[EXCERPTED TEXT — start]

Date Joined Nov 2008
Total Posts : 9
   Posted 12/6/2008 11:03 AM (GMT -7)   
JoAnn
Thanks for the reply. It was very insightful. When I say they handle nutrition, I mean that they stay away from a lot of proteins to avoid the urea build up and of course the sodium. But, they still do this with hospital food at least when he is inpatient. Plus he will beg me a use that sick father trick to get his cinnamon rolls ;-). What I am saying is that there is a whole field of research dedicated to healing through what you eat...and it has always seemed odd to me that hospitals will buy the cheapest, most chemically altered-for-longer-shelf-life-food and serve it to patients even though it has been proven that fresh foods heal. Anyway I will get off my soap box. I am sorry to hear that you are burned out. I cannot identify with it as much as my mother and you of course. I can only identify with it through my mother and I must say that taking care of your self IS taking care of your husband. When he is doing well you have to take advantage and do happy fun things with him or with friends. My mother is very fortunate to be surrounded by an amazing support group.
On the subject of MELD score...it is frustrating for many reasons. We did not know that the doctors were taking into consideration fluid in the lungs or that that would increase a MELD score. We quickly found out that it was us that had to ask the right questions or we would never know these things other that the brochures they give us. Luckily my sister is an amazing nurse that realized the conventional medical system is imperfect and I am in medical school, so we both ask so many questions. Plus my mother (a retired librarian) has become very versed, medically, and knows very much about all that is happening. This has been very useful especially lately. Your comments on the TIPS shunt were very interesting. The doctors pretty much sold us on this as well as the research. It did actually help quite a bit for the 2 years it is said to last. I think we are going on the 5th or 6th year now with it and they have have to "open" it up once with a minor surgery. Plus they think it is the sight of a "smoldering" infection. They did the TIPS procedure thinking that he would get a liver in a couple of years. Now it could be a bad thing...?
Well anyway. Thank you for your comments and good luck.
Seth

exhaused
Regular Member


Date Joined Nov 2007
Total Posts : 445
   Posted Today 10:36 PM (GMT -7)   

Seth

I love your post.  You are very articulate and helpfull.  I== like your mother have spent many hours reading and trying to understand this disease.  Not being in the medical field has made it much harder for me.  But I too am surrounded by a great support system of family and friends.  Our adult children do read as much as they have time about this horrible disease.  As I tell our friends it consumes all of my time.  Our world is now all about ESLD.  Its all we now have time for.  That and trips to the ER and Dr.  Not to mention the three hour drive to Vanderbilt every 90 days.  That is until something life threatening happens.  This month we are deep in to blood transfusions.  They are coming every two weeks now and it is taking two to three to get his HCT up so he can at least function.  Next week back to Vanderbilt for a scope.  To try and find the bleeds.  They have told us they may not find any.  I'm not sure if that is good or bad news.  I think his MELD should be rising this month as both legs are swollen to the point of seeping fluid>  Yes, it is horrible.  I do try and take care of myself.  At least the best I can as I watch my best friend suffering so.  Thank you Seth for you imput and I hope you continue to inform us.  I am very interested in the nutrician part of it.  As I have a brother that is a quad.  He was educated at the Univ of Wash. 20 yrs ago when he had his accident. They trained him very will on nutrician.  His life expectancy at that time was 10 yrs.  They did do a good job.

[EXCERPTED TEXT — finish]
[RECORDED DATA — start]

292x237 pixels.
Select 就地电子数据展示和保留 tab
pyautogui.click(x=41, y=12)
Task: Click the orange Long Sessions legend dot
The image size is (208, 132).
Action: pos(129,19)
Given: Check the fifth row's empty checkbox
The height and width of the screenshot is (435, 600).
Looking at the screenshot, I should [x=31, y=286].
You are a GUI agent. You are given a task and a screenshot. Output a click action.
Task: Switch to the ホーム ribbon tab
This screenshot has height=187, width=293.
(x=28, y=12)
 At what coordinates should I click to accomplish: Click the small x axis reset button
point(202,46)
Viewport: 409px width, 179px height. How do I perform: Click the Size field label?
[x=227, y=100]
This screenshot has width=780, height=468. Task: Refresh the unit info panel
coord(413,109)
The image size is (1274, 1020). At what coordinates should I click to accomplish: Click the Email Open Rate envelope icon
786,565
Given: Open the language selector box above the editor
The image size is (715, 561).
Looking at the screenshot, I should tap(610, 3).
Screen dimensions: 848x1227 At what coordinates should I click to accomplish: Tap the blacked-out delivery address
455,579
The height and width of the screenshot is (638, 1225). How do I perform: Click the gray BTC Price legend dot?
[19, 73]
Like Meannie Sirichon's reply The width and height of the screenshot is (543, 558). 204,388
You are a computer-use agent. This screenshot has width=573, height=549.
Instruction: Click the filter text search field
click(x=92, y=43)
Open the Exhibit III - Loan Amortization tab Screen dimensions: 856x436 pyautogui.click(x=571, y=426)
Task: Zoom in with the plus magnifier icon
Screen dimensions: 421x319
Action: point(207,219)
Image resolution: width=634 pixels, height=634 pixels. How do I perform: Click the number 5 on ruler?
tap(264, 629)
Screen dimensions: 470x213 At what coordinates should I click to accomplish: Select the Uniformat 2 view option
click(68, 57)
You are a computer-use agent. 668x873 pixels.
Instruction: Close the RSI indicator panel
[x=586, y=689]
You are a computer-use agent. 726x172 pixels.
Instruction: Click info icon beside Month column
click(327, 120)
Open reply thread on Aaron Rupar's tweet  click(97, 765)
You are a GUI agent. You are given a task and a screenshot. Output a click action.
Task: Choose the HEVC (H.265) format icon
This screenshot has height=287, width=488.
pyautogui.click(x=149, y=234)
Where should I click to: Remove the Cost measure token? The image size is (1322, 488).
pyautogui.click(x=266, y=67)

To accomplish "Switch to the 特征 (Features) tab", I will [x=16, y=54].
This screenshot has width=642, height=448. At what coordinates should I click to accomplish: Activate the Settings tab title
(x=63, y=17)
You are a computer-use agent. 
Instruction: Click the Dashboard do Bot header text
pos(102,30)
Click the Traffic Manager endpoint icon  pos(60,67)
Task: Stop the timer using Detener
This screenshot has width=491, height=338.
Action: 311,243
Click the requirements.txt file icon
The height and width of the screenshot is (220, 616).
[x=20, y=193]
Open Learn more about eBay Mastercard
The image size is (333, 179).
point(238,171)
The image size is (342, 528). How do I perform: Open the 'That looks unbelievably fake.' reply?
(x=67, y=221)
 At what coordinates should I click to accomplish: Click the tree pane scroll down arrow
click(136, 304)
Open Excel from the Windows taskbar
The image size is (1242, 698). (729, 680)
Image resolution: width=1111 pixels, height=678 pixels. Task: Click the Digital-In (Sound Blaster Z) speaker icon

[RECORDED DATA — finish]

Transcribe the stretch of the liver disease forum posts from "Well anyway. Thank" through "PM (GMT -7)".

Well anyway. Thank you for your comments and good luck.
Seth

exhaused
Regular Member


Date Joined Nov 2007
Total Posts : 445
   Posted Today 10:36 PM (GMT -7)